___ INPUT RECORDS

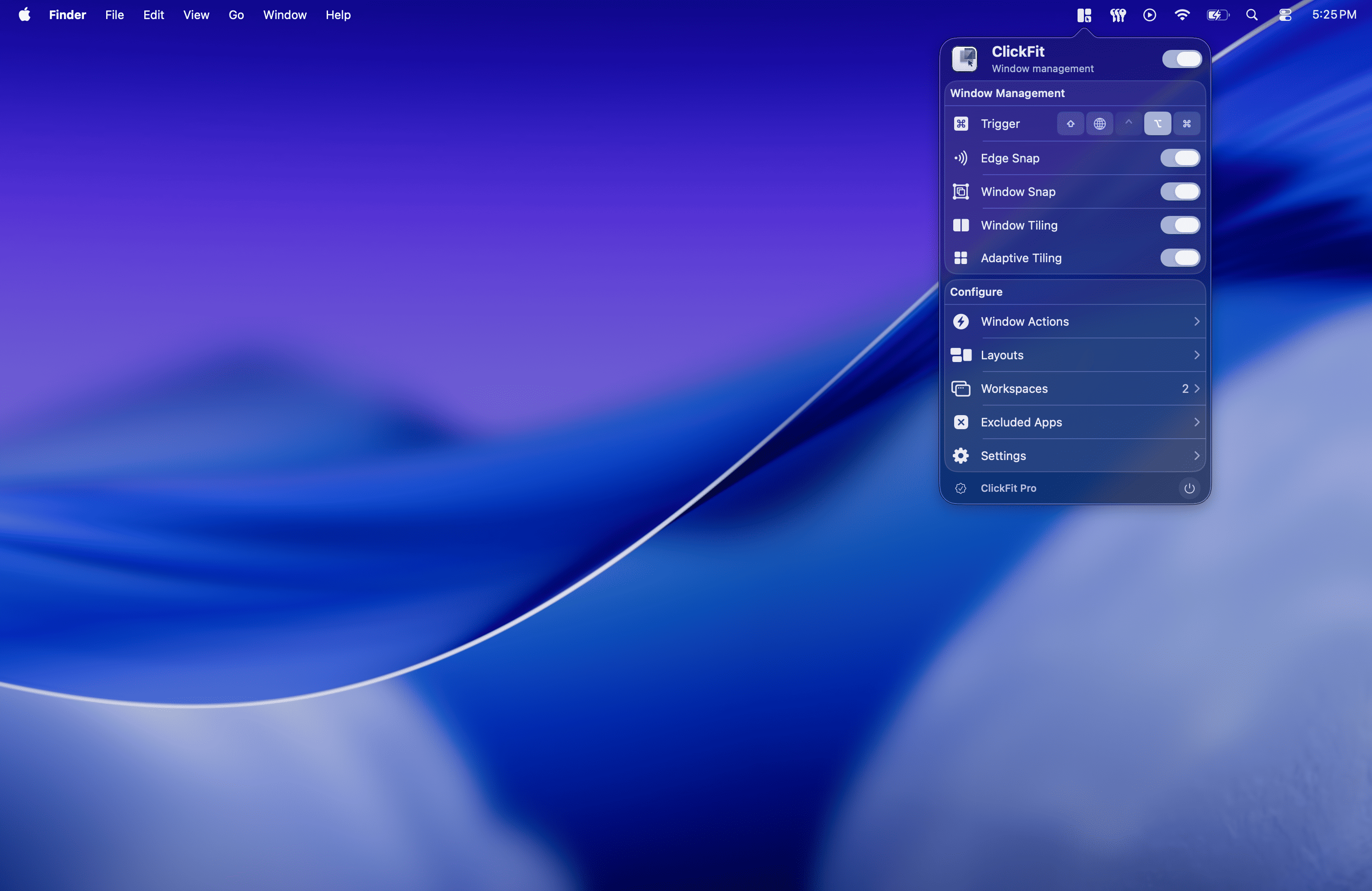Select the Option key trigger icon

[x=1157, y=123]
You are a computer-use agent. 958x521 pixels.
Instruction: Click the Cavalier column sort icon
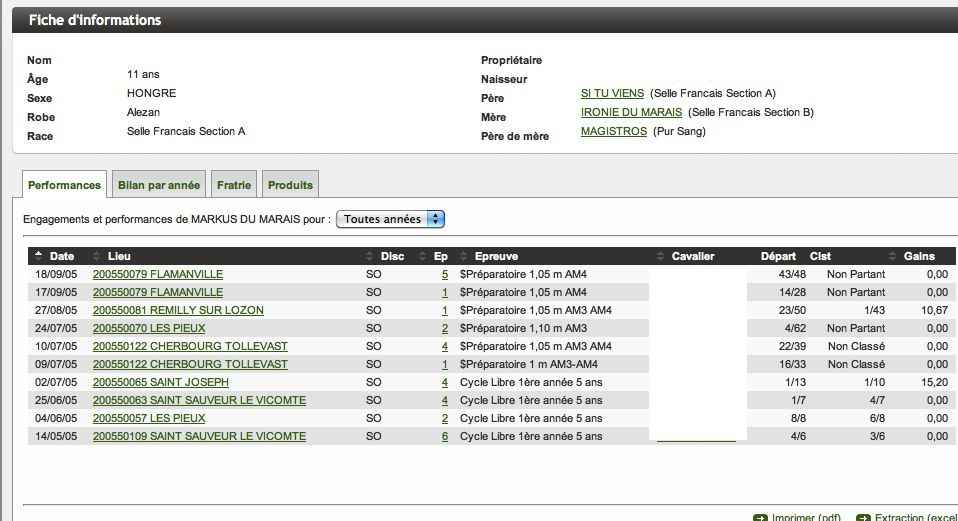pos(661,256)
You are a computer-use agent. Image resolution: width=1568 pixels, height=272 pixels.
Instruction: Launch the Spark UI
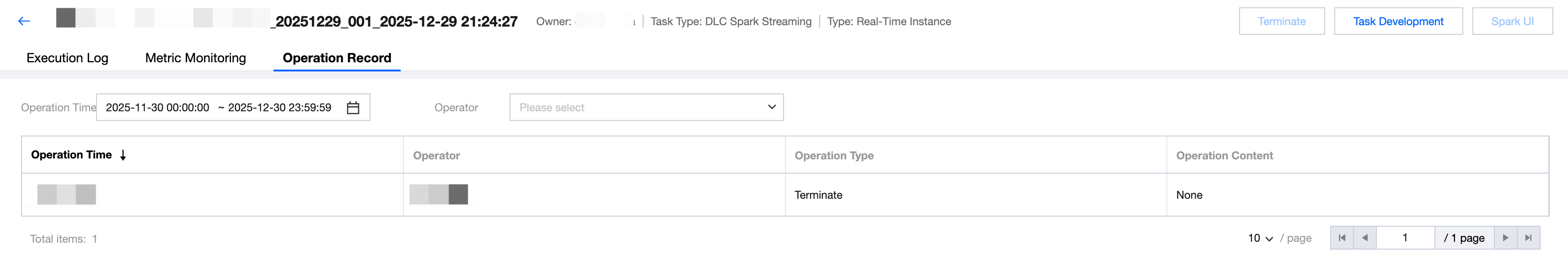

______

*ACTIVITY*:
Exactly the lines from the line containing "You are a computer-use agent. 958x521 pixels." to the end of the records need to be copied, both ends included, with pictures left out.

*TASK RESULT*:
You are a computer-use agent. 958x521 pixels.
Instruction: Click the Cavalier column sort icon
pos(661,256)
You are a computer-use agent. Image resolution: width=1568 pixels, height=272 pixels.
Instruction: Launch the Spark UI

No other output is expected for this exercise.